Collected data
+ + + +

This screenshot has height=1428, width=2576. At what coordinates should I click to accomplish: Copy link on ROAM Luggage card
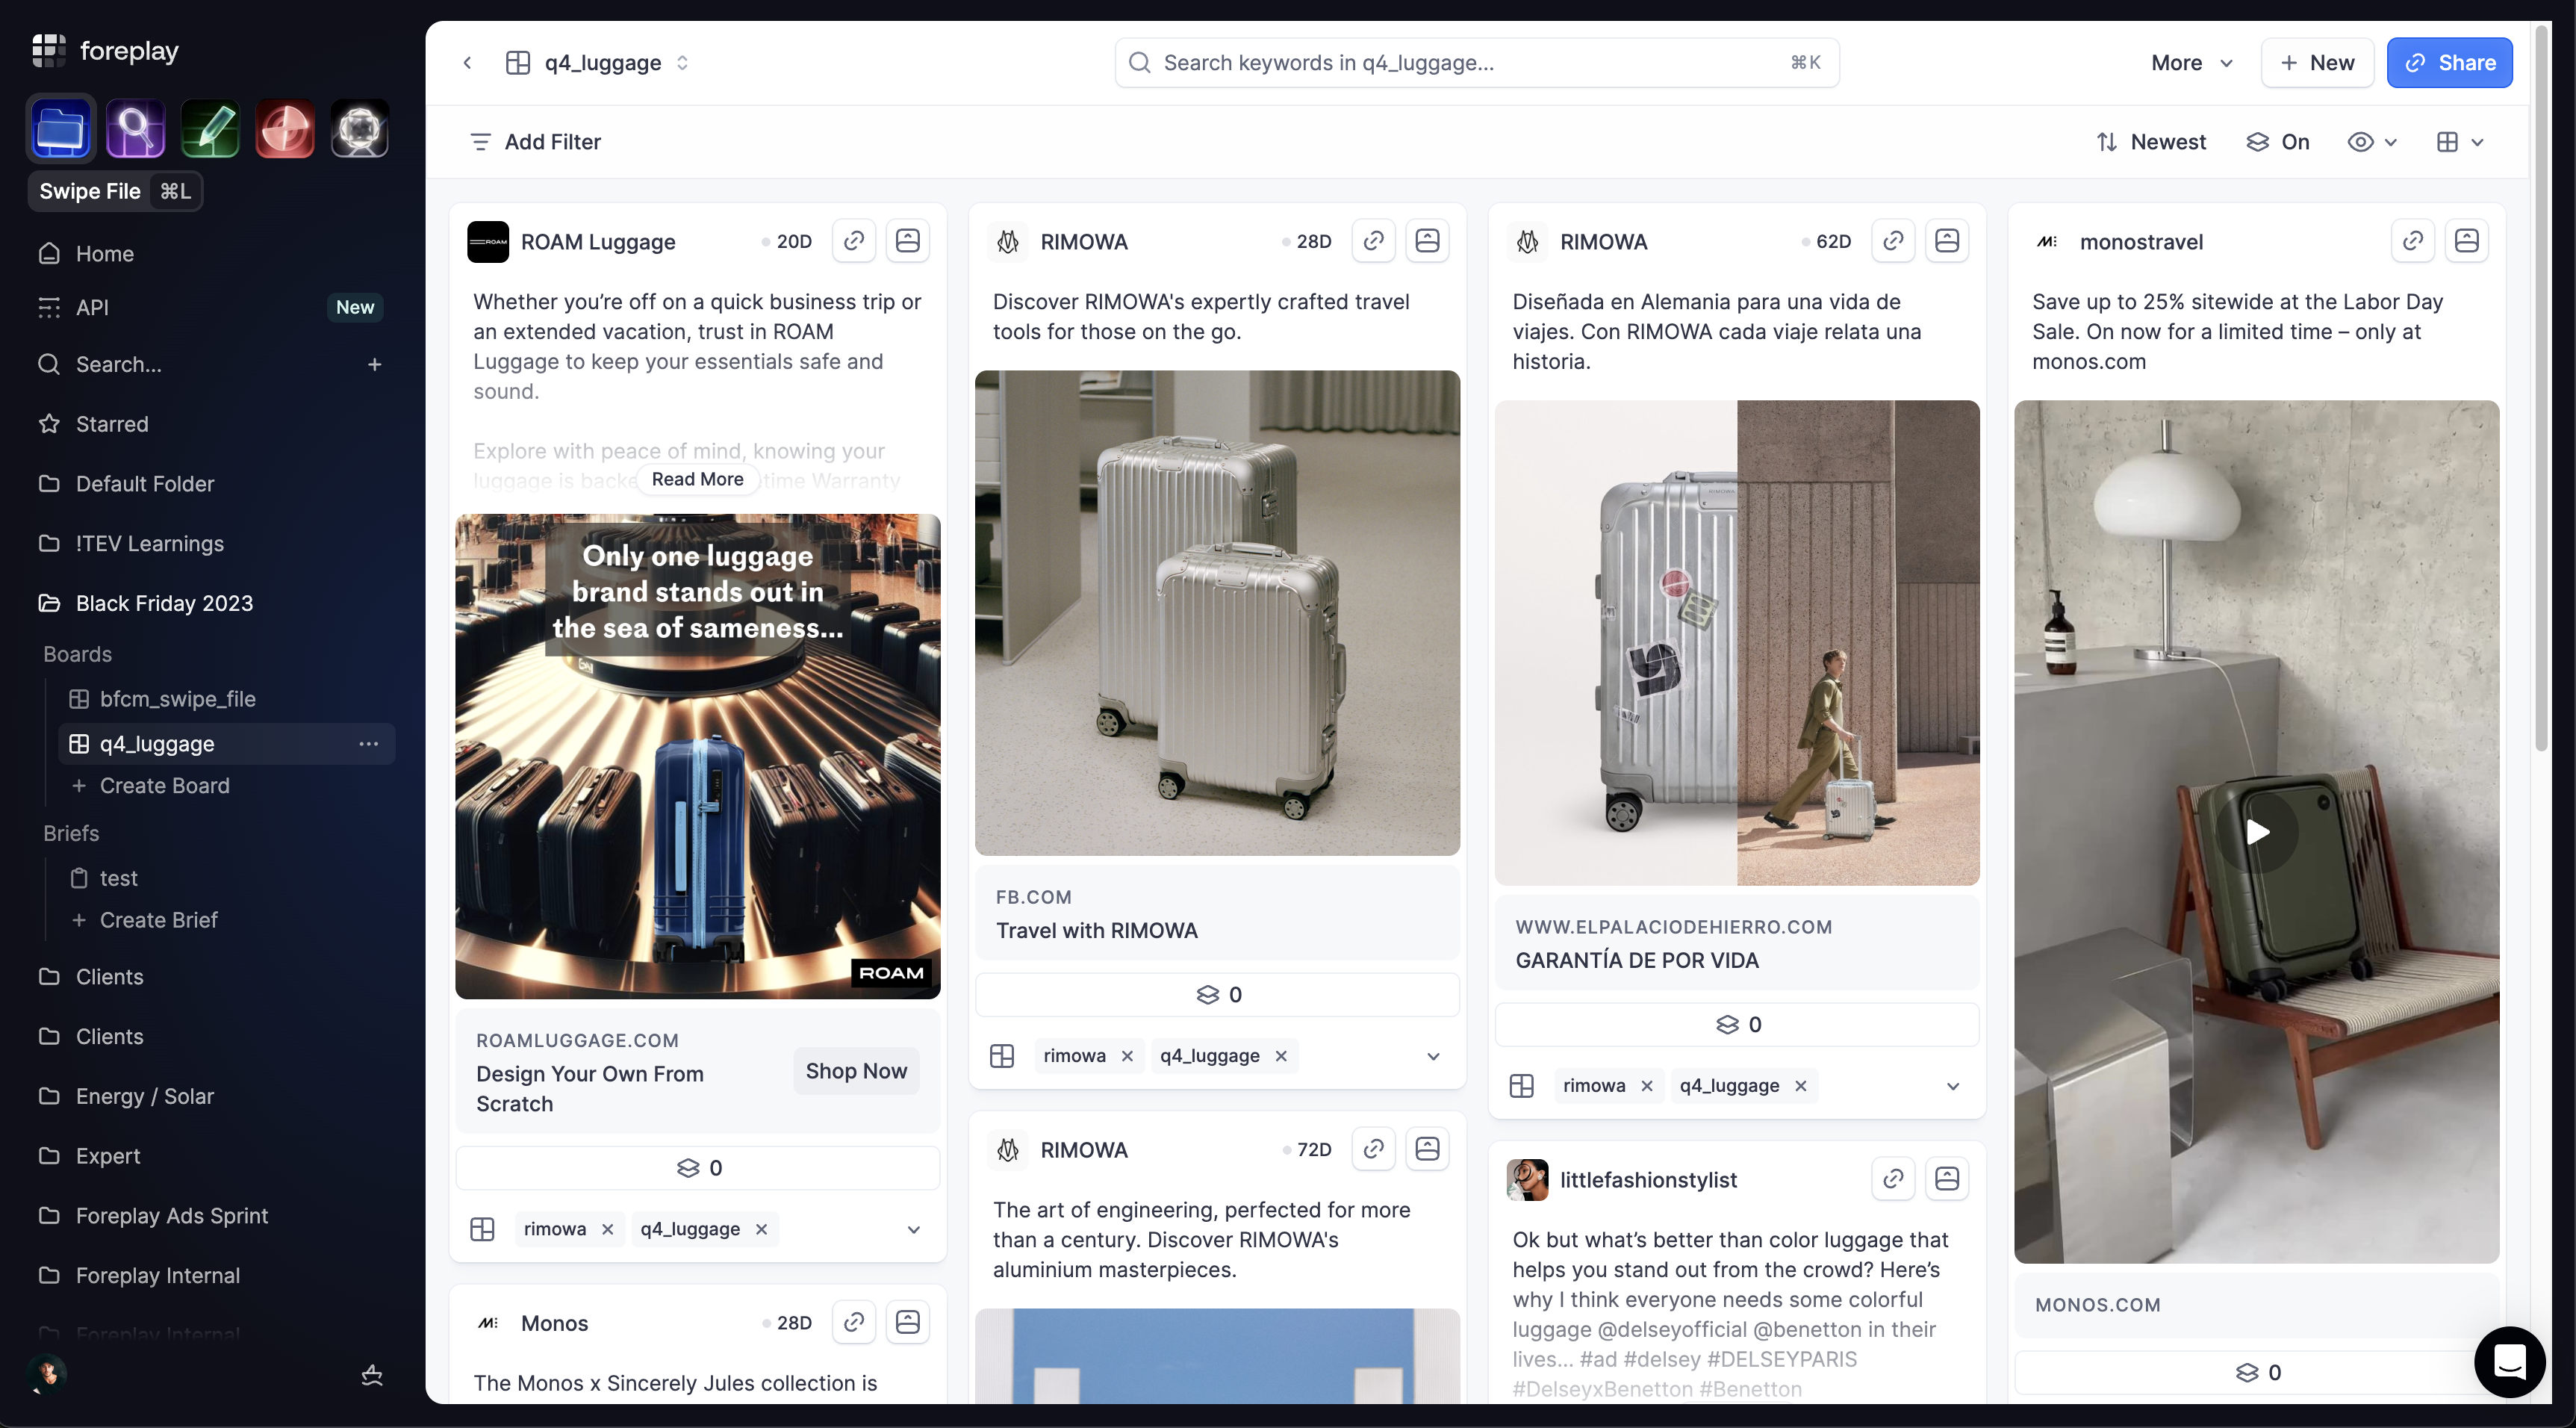853,241
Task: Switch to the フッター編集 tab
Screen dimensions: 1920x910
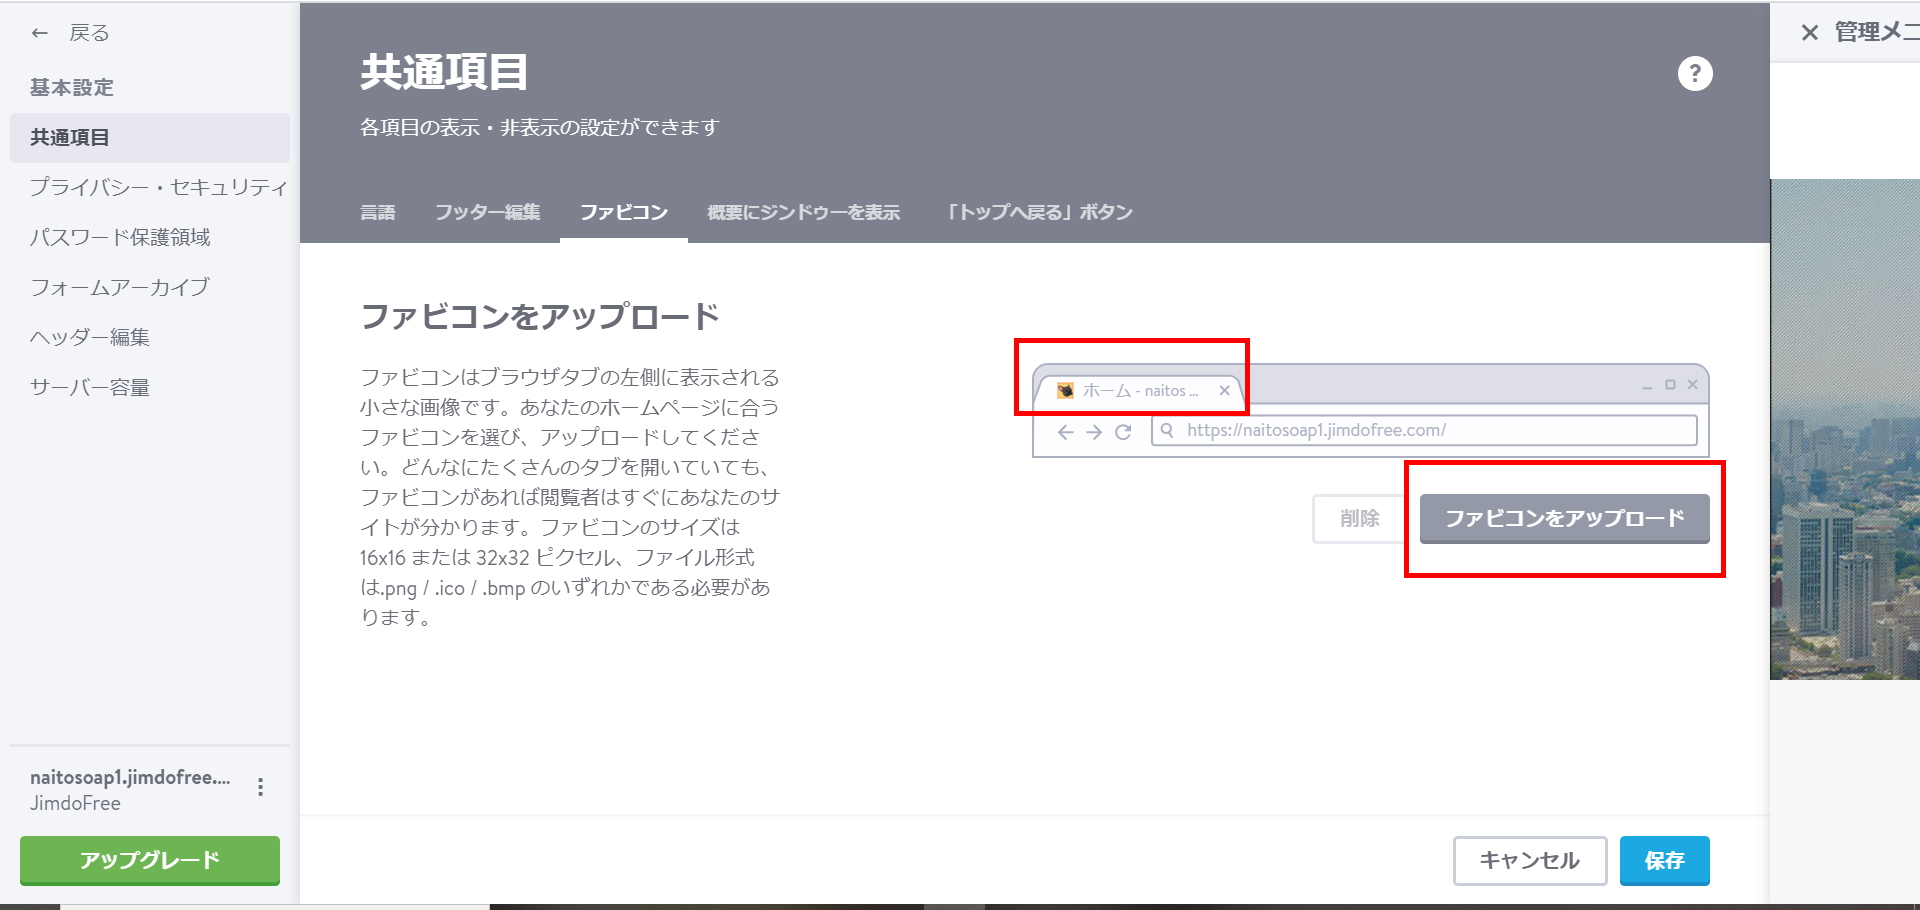Action: tap(487, 212)
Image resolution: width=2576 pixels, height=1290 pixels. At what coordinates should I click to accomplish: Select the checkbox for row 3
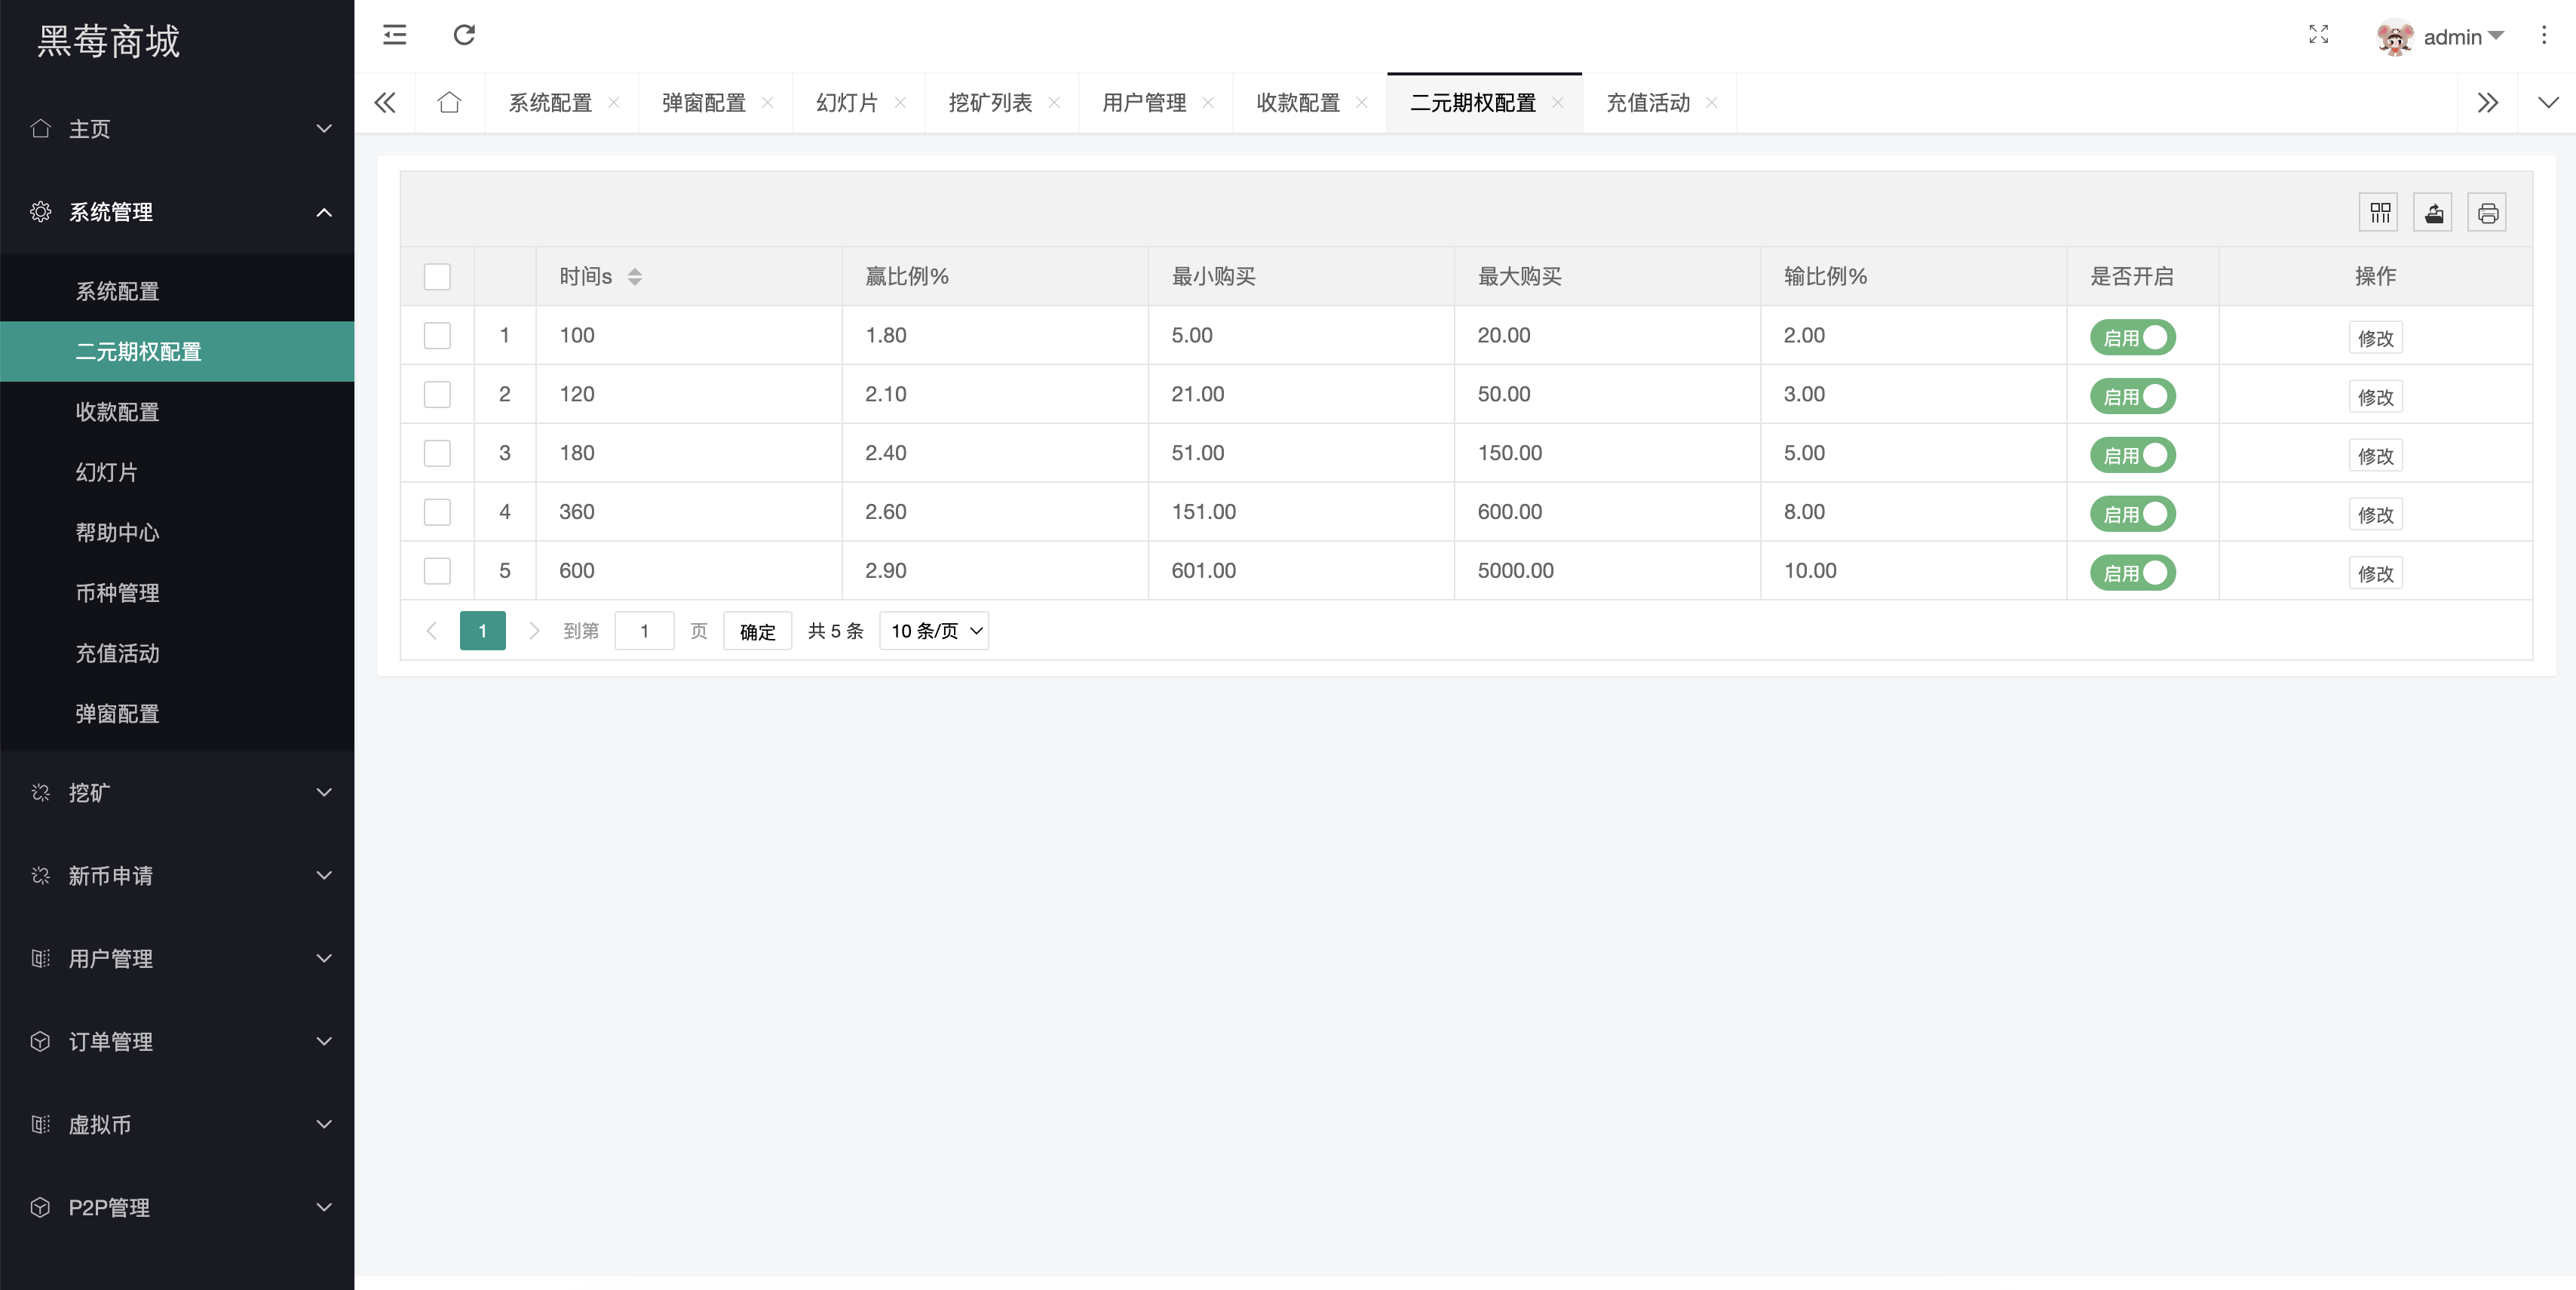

+ + + +

Copy out every line above, word for word, minus images.

▶ [YOUR RESPONSE]:
This screenshot has height=1428, width=2576. At what coordinates should I click to accomplish: Copy link on ROAM Luggage card
853,241
Task: Switch to the フッター編集 tab
Screen dimensions: 1920x910
Action: tap(487, 212)
Image resolution: width=2576 pixels, height=1290 pixels. At what coordinates should I click to accomplish: Select the checkbox for row 3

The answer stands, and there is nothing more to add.